▸ **BRIEF**
Every line of the records that holds the word "field" should be copied out.

Pixel coordinate grounding data
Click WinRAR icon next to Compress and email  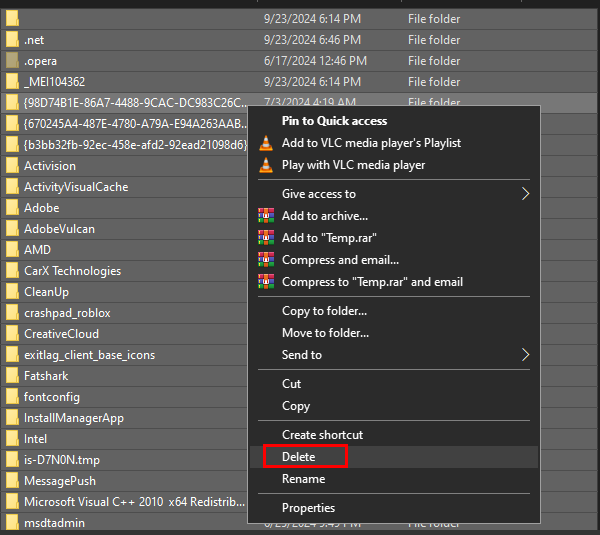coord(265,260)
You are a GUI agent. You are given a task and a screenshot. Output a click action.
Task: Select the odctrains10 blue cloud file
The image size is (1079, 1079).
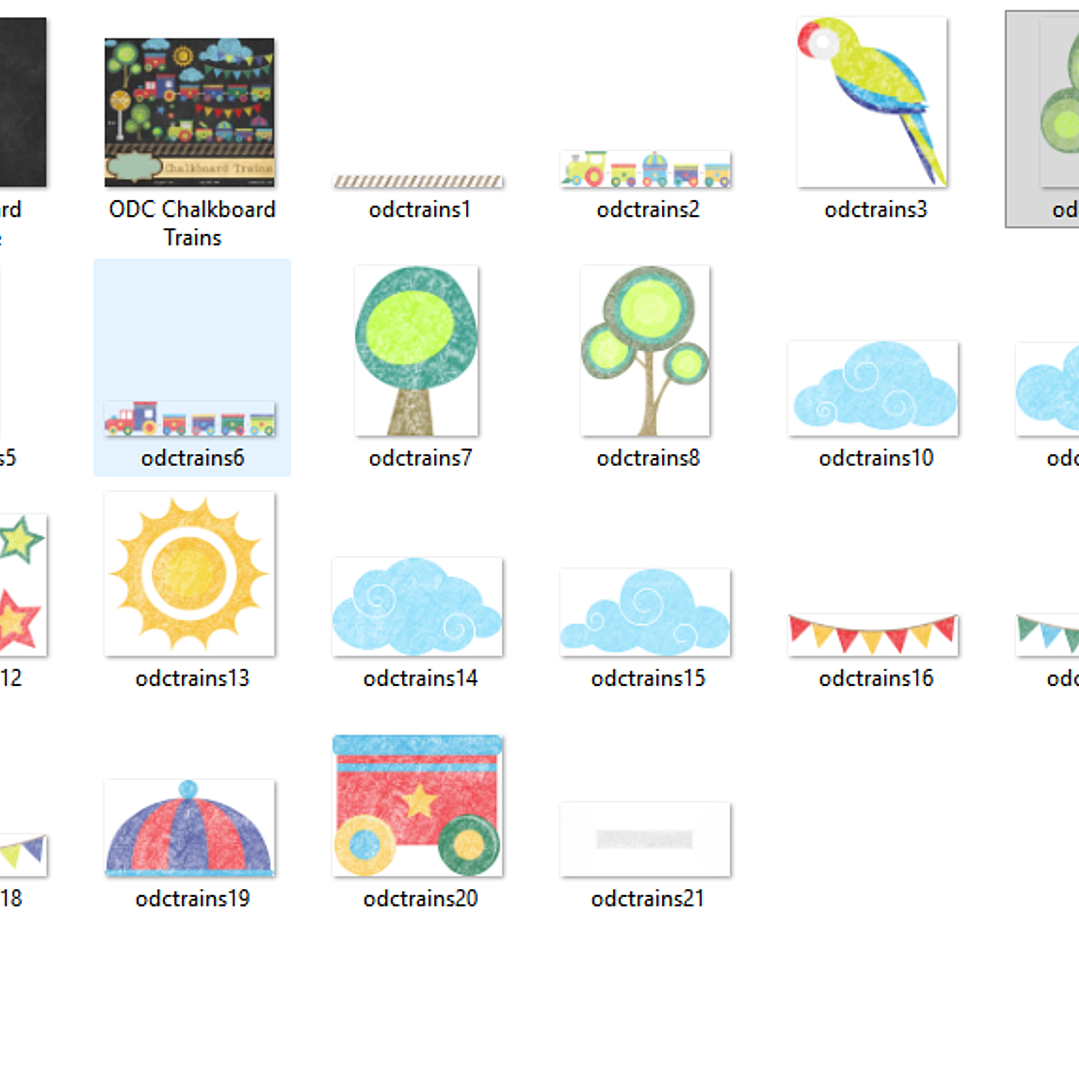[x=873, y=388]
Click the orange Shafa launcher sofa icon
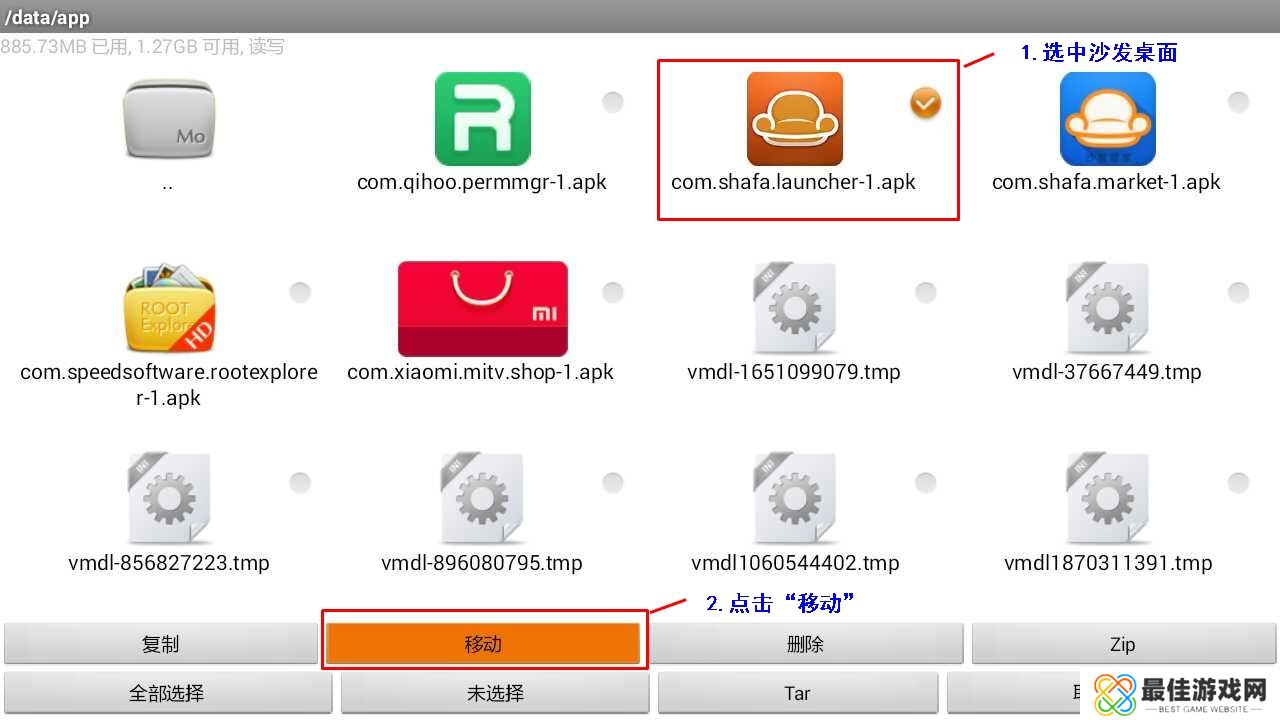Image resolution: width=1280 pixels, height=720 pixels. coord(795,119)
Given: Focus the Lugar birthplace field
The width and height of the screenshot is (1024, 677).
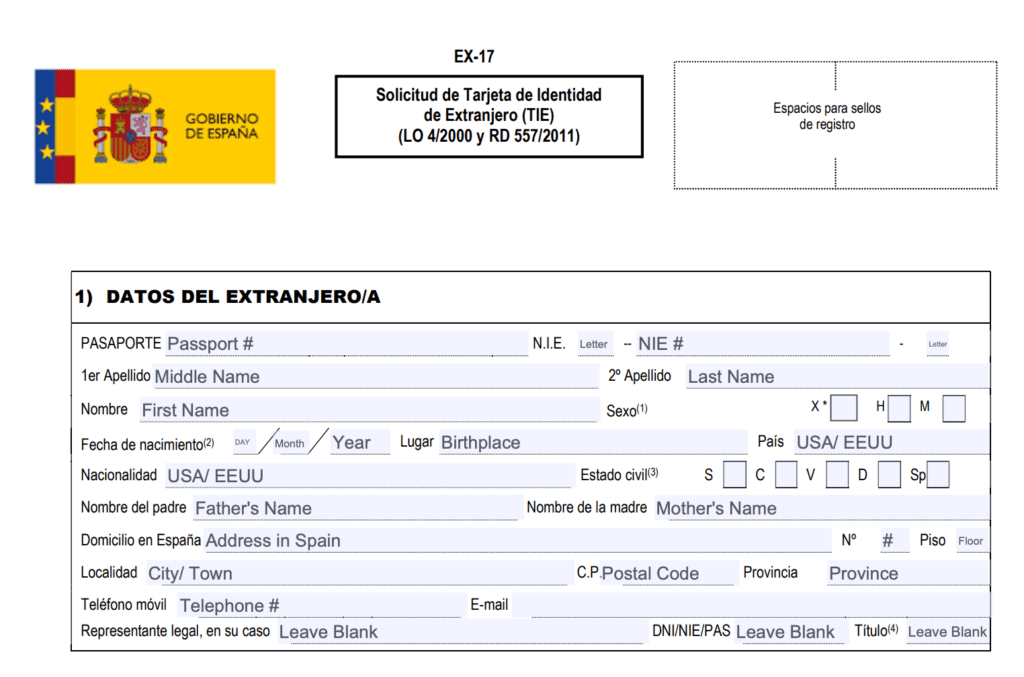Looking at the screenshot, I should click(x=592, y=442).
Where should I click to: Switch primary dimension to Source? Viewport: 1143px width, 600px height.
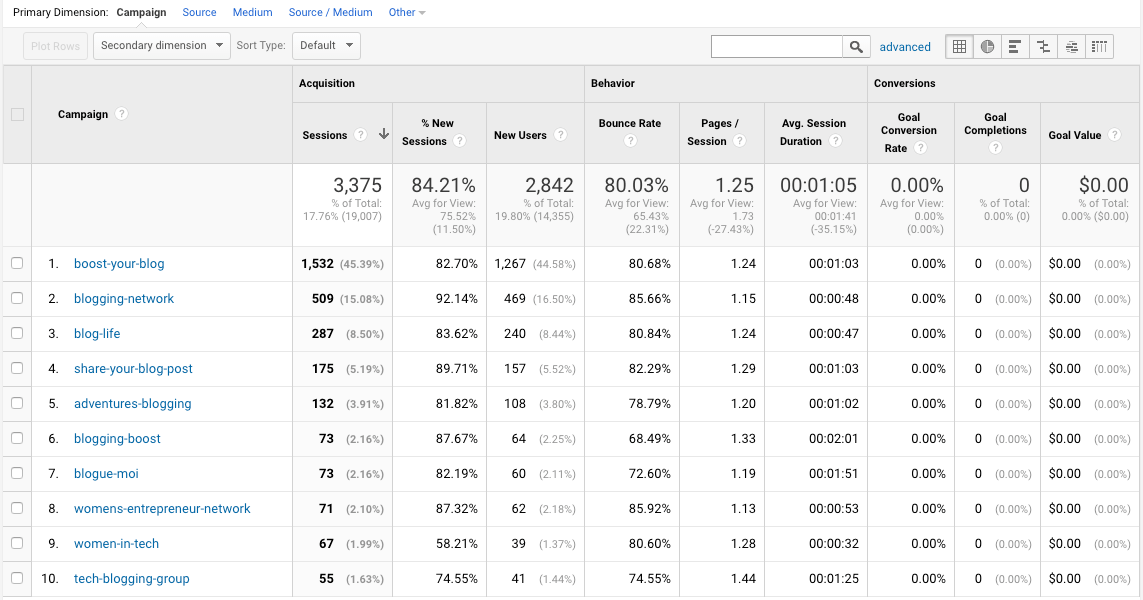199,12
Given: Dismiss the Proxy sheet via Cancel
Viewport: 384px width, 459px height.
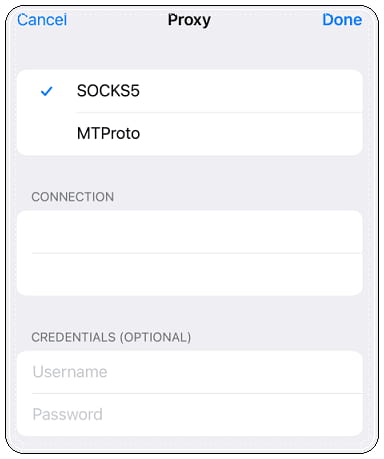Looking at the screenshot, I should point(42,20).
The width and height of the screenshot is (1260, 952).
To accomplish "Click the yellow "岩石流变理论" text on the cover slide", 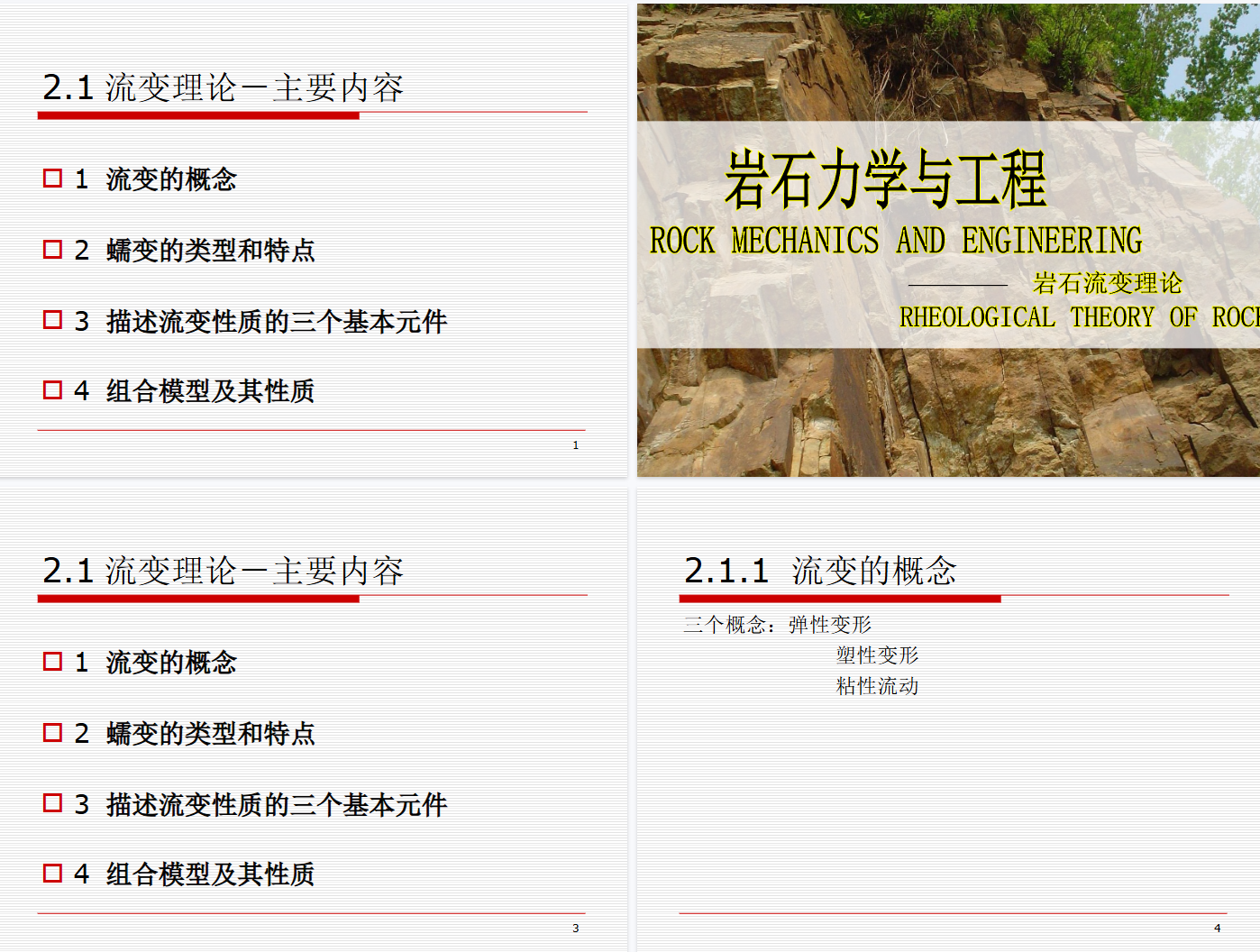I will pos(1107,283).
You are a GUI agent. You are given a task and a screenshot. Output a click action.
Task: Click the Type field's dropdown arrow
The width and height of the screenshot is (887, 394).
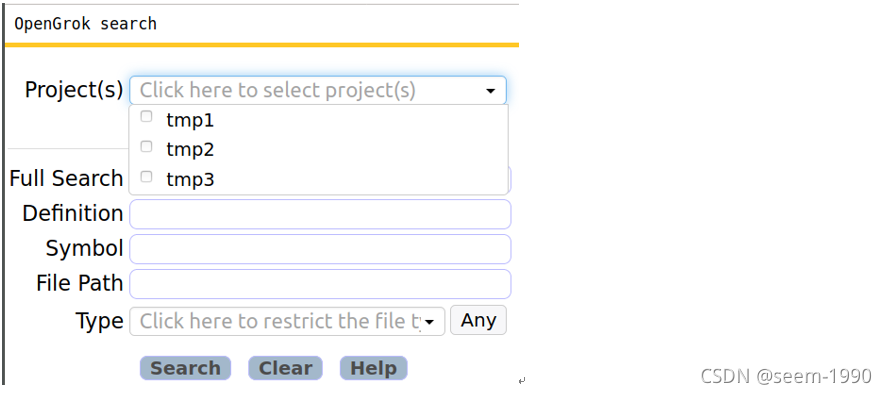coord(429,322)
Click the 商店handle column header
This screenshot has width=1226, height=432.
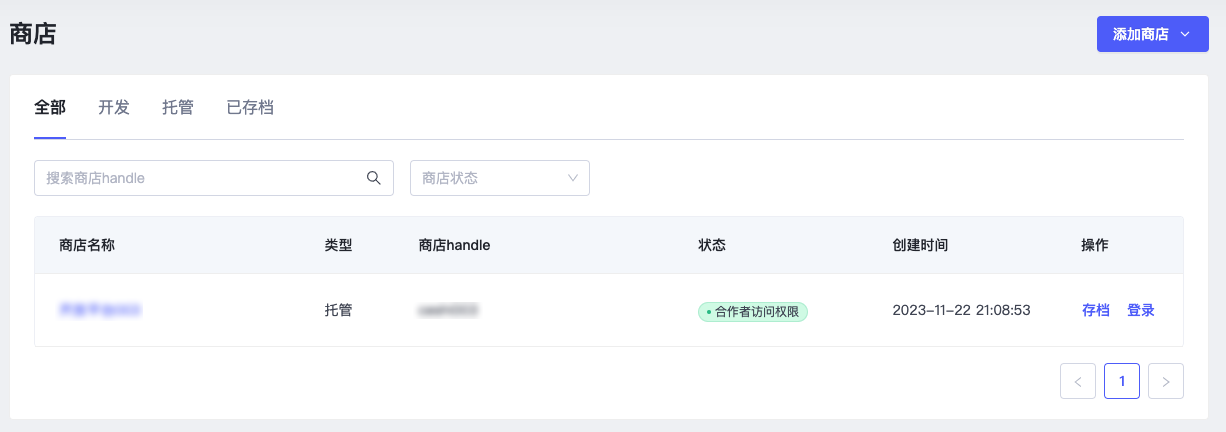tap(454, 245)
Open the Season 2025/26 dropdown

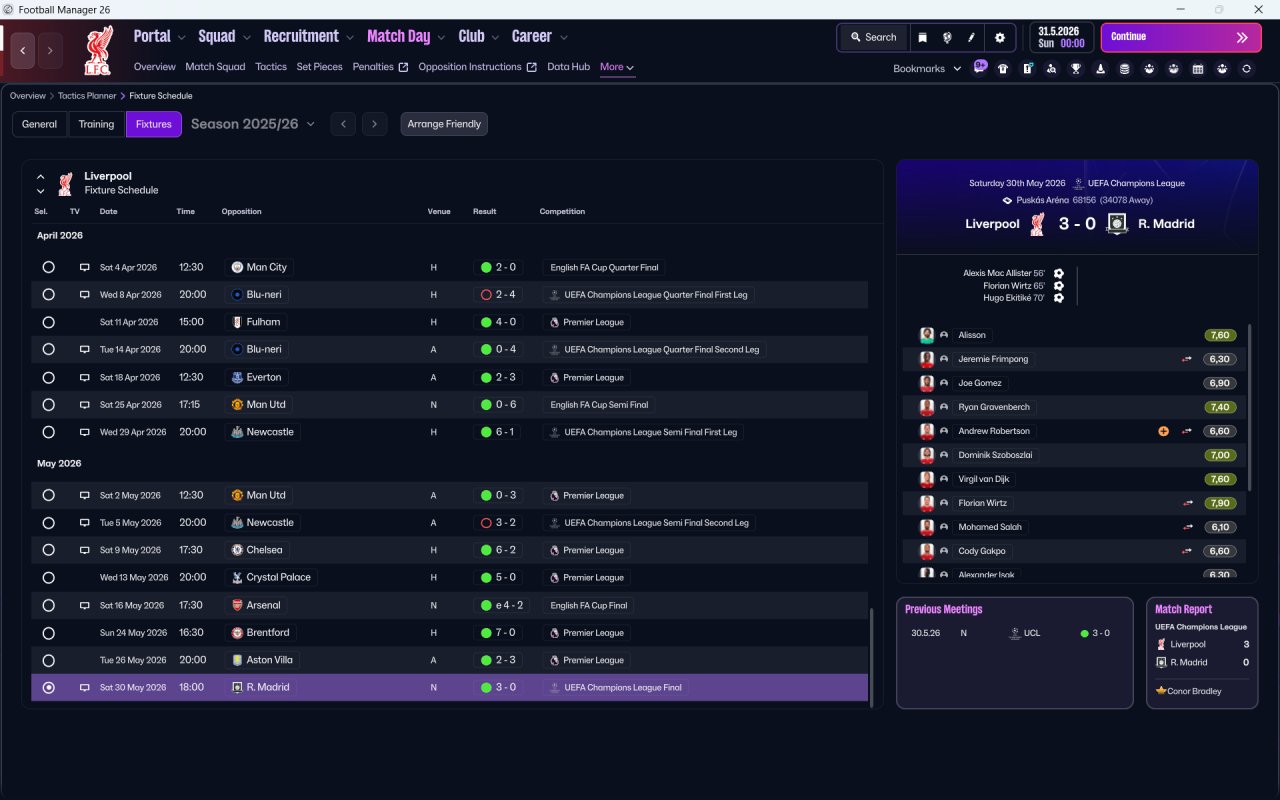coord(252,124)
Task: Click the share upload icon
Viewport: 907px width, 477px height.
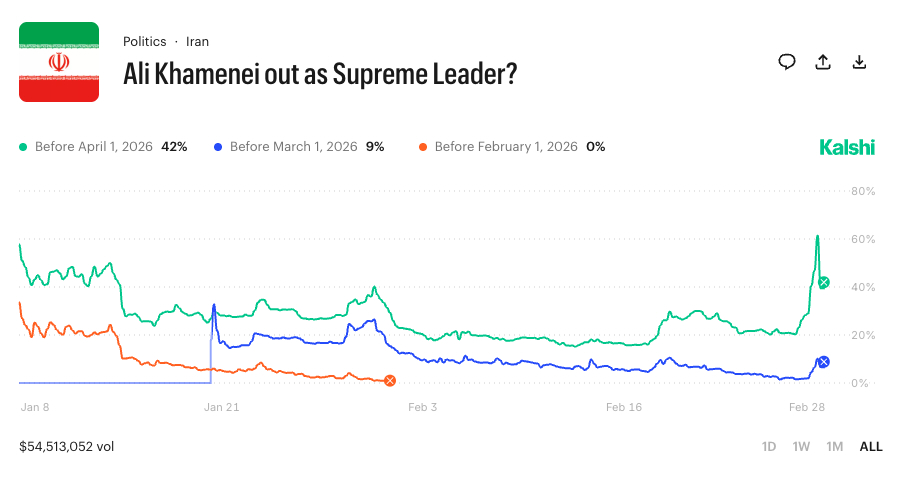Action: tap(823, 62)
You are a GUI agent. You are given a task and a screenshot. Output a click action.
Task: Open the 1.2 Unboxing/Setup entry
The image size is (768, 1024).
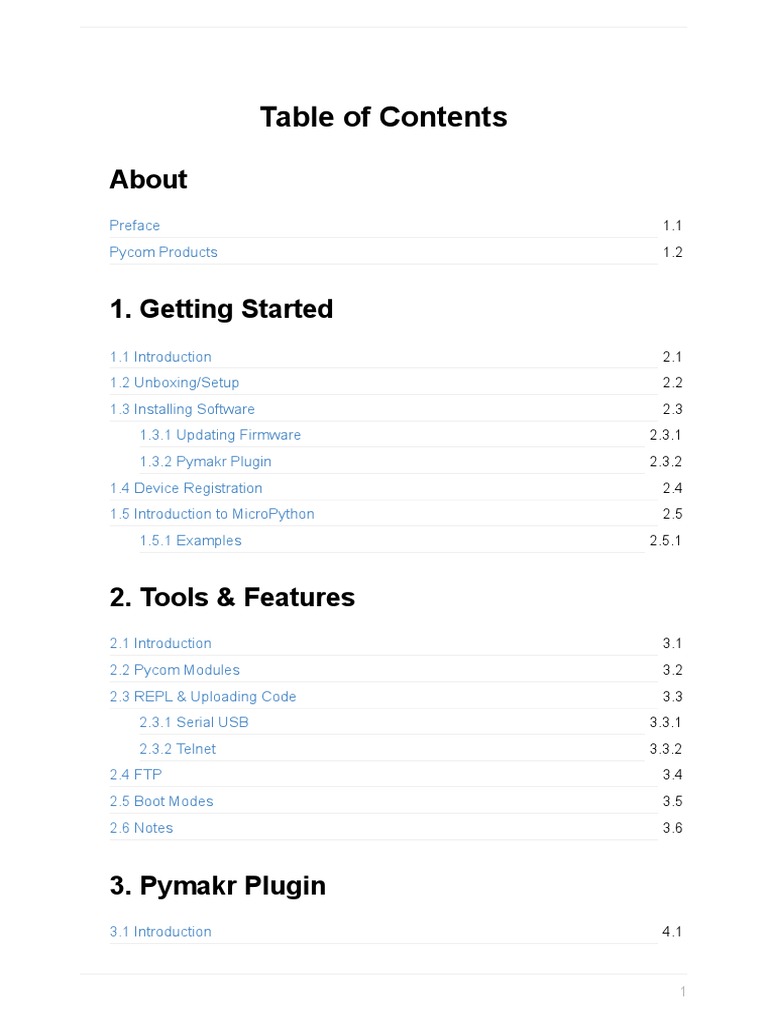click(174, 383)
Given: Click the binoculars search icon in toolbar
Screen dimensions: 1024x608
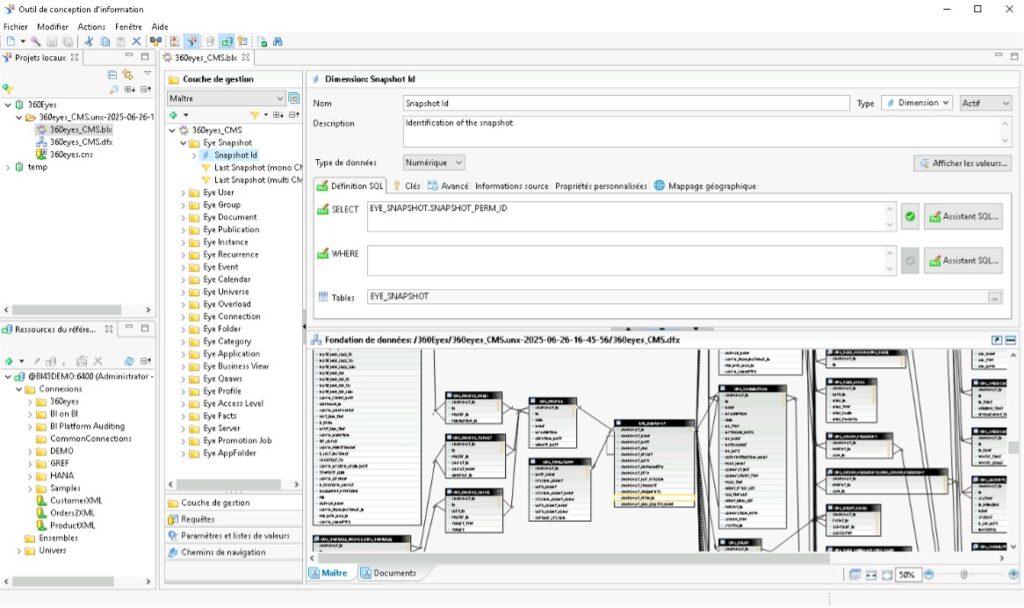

▸ **RESPONSE BOX**
Given: Focus the Lugar birthplace field
Task: Click the Type field's dropdown arrow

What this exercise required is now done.